La diminution hivernale de la banquise arctique reprend, et cela a des conséquences.
Une étude publiée le 20 juillet dans PNAS montre que le ralentissement apparent observé au début des années 2020 correspondait finalement à une pause temporaire. Les niveaux enregistrés en 2025 et 2026 dévoilent de nouveau une tendance significative à la baisse.

Étendue maximale de la banquise arctique en 2025.
Image NASA
Les chercheurs ont ajouté les dernières observations satellitaires aux séries mesurées lors du maximum hivernal. Cette mise à jour modifie l’interprétation des années récentes. Sur 40 ans, la tendance de la banquise arctique est nettement descendante lorsque les deux derniers hivers sont intégrés : on pourrait tracer une ligne droite en baisse depuis les années 80 jusqu'à maintenant (voir graphique ci-dessous)
Entre 2024 et 2025, l’étendue de la glace de mer a diminué de 5.8 % pendant la phase hivernale maximale, située entre février et mars. Il s’agit de la plus forte baisse d’une année sur l’autre depuis le début des observations en 1978. En 2026, la banquise a légèrement progressé, mais son niveau reste le deuxième plus faible jamais enregistré.
Cette évolution montre ici l’importance de distinguer les fluctuations à court terme de la tendance à long terme. Des variations naturelles des courants océaniques peuvent ralentir temporairement la diminution de la glace. Elles ne suffisent toutefois pas à inverser l’effet durable du réchauffement de l’Arctique.

La couverture de glace de mer arctique en hiver a chuté de façon spectaculaire en 2025 après une période d'affaiblissement de la tendance.
La banquise hivernale agit comme une couverture isolante entre l’océan Arctique relativement chaud et l’atmosphère froide. Lorsque cette couverture se réduit, davantage de chaleur et d’humidité passent de l’océan vers l’air. Ce changement peut modifier les régimes de pression, la formation des tempêtes et la circulation atmosphérique.

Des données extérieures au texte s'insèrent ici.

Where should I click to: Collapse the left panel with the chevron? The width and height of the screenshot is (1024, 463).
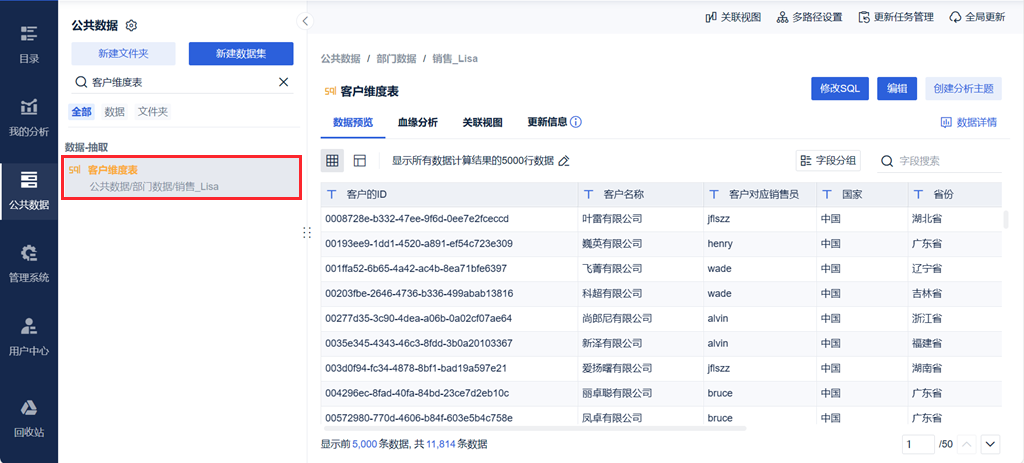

Les auteurs ont comparé les observations satellitaires à des événements similaires simulés par des modèles climatiques. Une baisse aussi rapide reste inhabituelle, mais elle est compatible avec les conditions actuelles de réchauffement.
La banquise arctique ne suit donc pas une trajectoire régulière chaque année. Un hiver plus favorable n'est pas un signe d'amélioration durable. Les mesures de 2025 et 2026 montrent que la diminution se poursuit, avec des conséquences possibles bien au-delà de l’océan Arctique.